Description of the task: Without including any images, repeat the data exactly.

(Stored records)
•••••
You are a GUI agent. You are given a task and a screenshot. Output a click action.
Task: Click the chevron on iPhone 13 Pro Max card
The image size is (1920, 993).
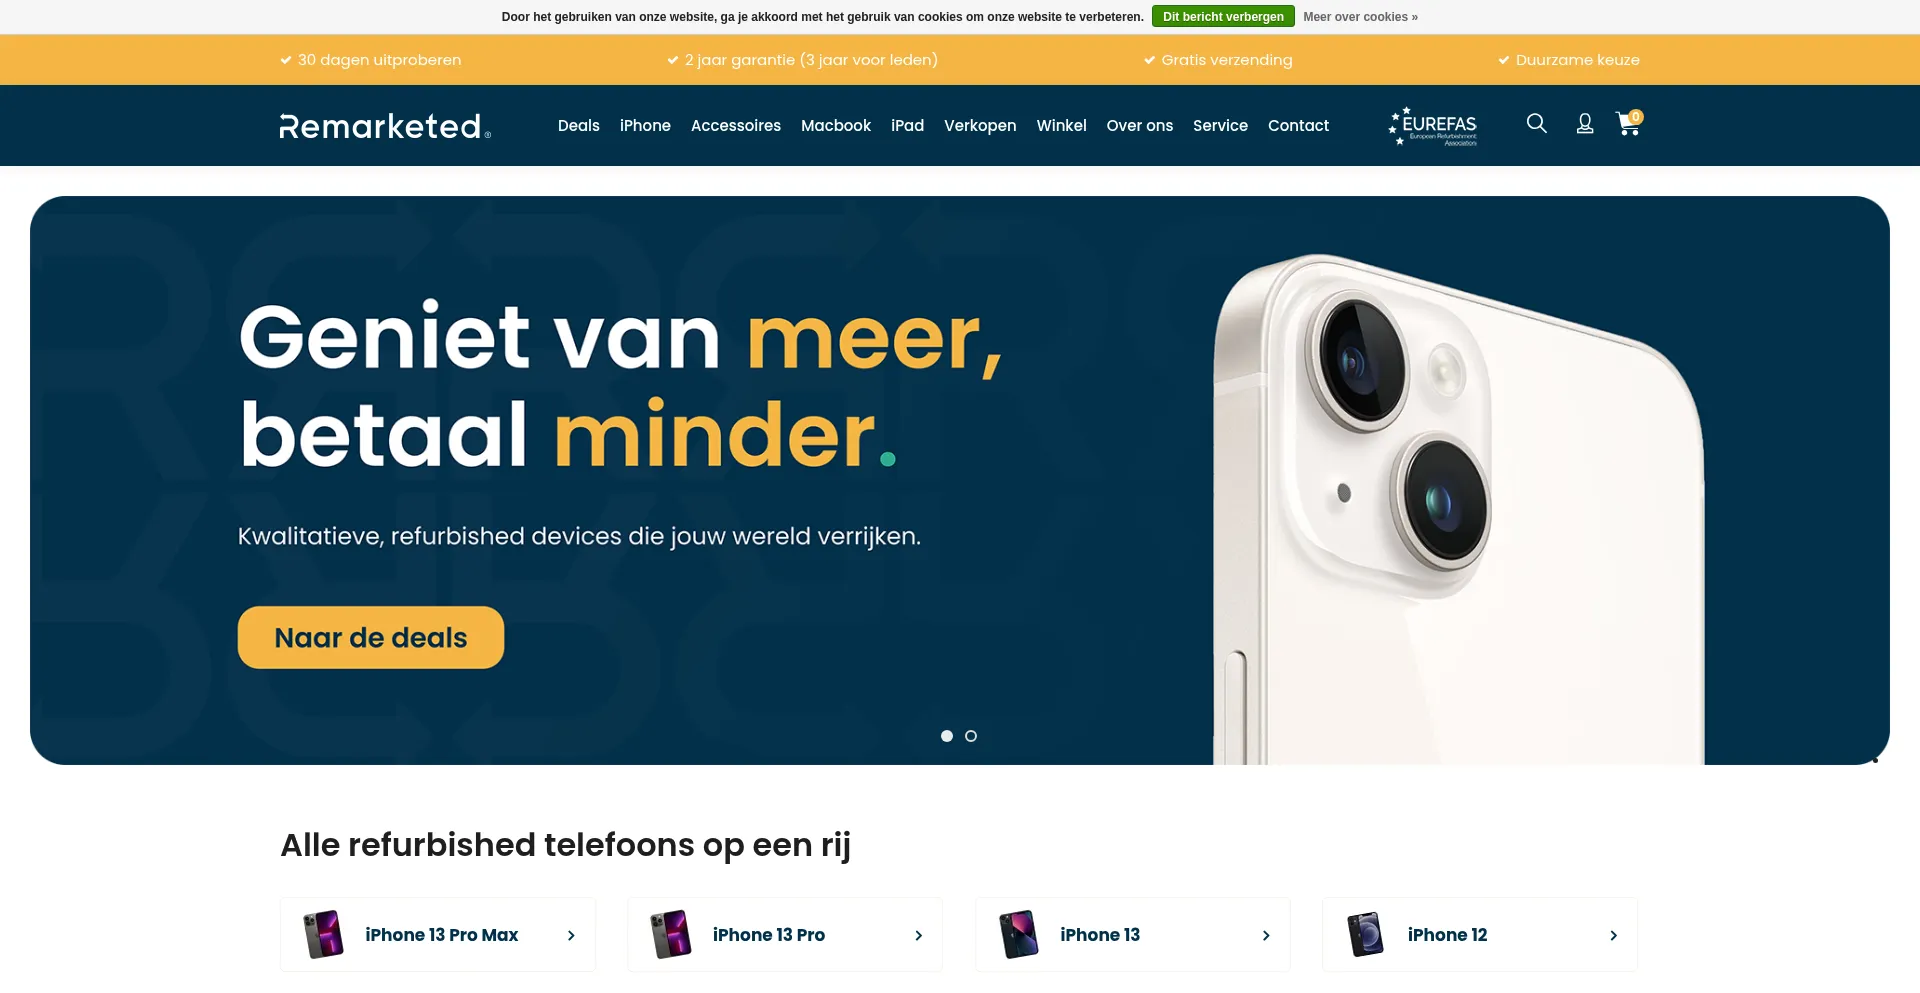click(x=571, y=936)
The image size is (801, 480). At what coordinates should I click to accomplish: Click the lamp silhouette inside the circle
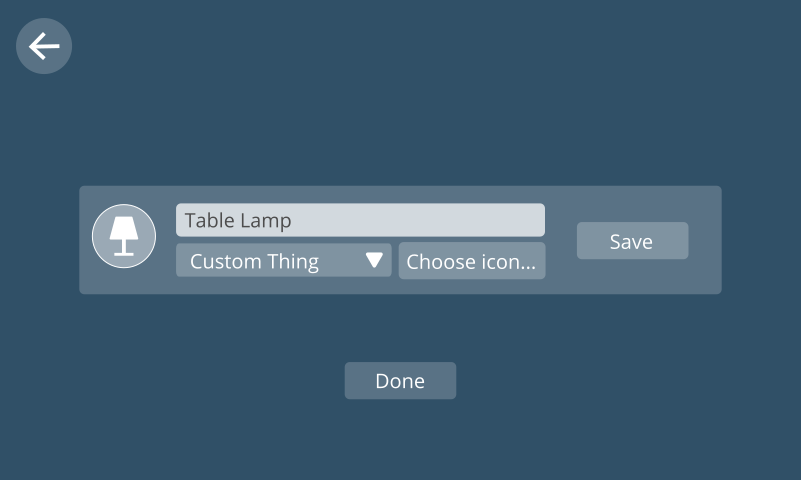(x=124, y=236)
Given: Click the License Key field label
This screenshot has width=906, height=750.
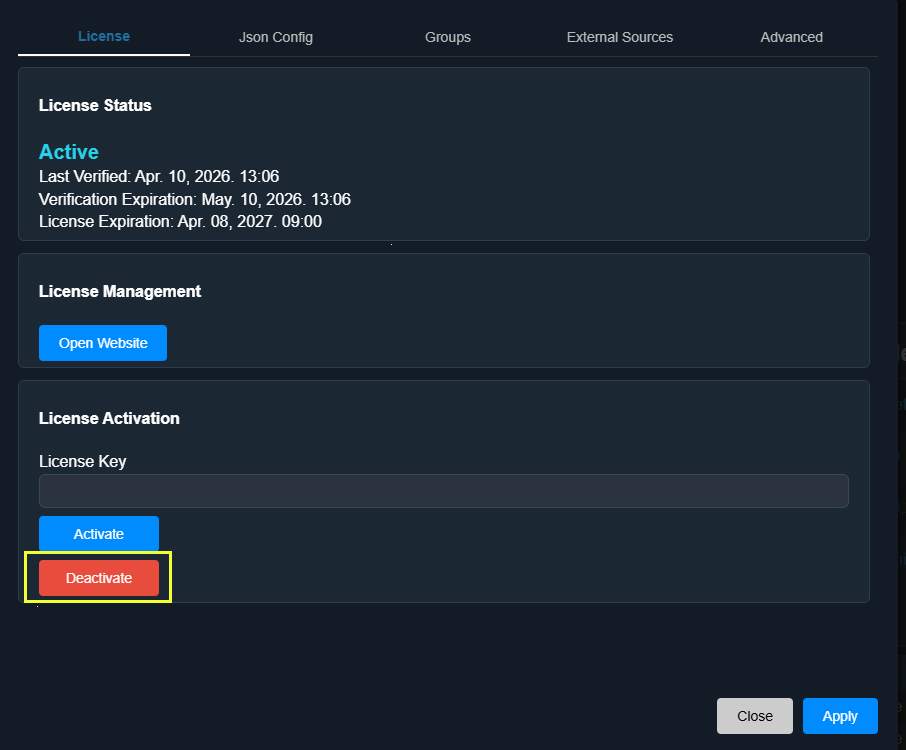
•••••
Written answer:
You are a GUI agent. You are given a task and a screenshot. Output a click action.
Task: Click the chevron on iPhone 13 Pro Max card
The image size is (1920, 993).
click(x=571, y=936)
The image size is (801, 480). At what coordinates should I click to accomplish: Click the lamp silhouette inside the circle
(x=124, y=236)
Given: Click the License Key field label
This screenshot has width=906, height=750.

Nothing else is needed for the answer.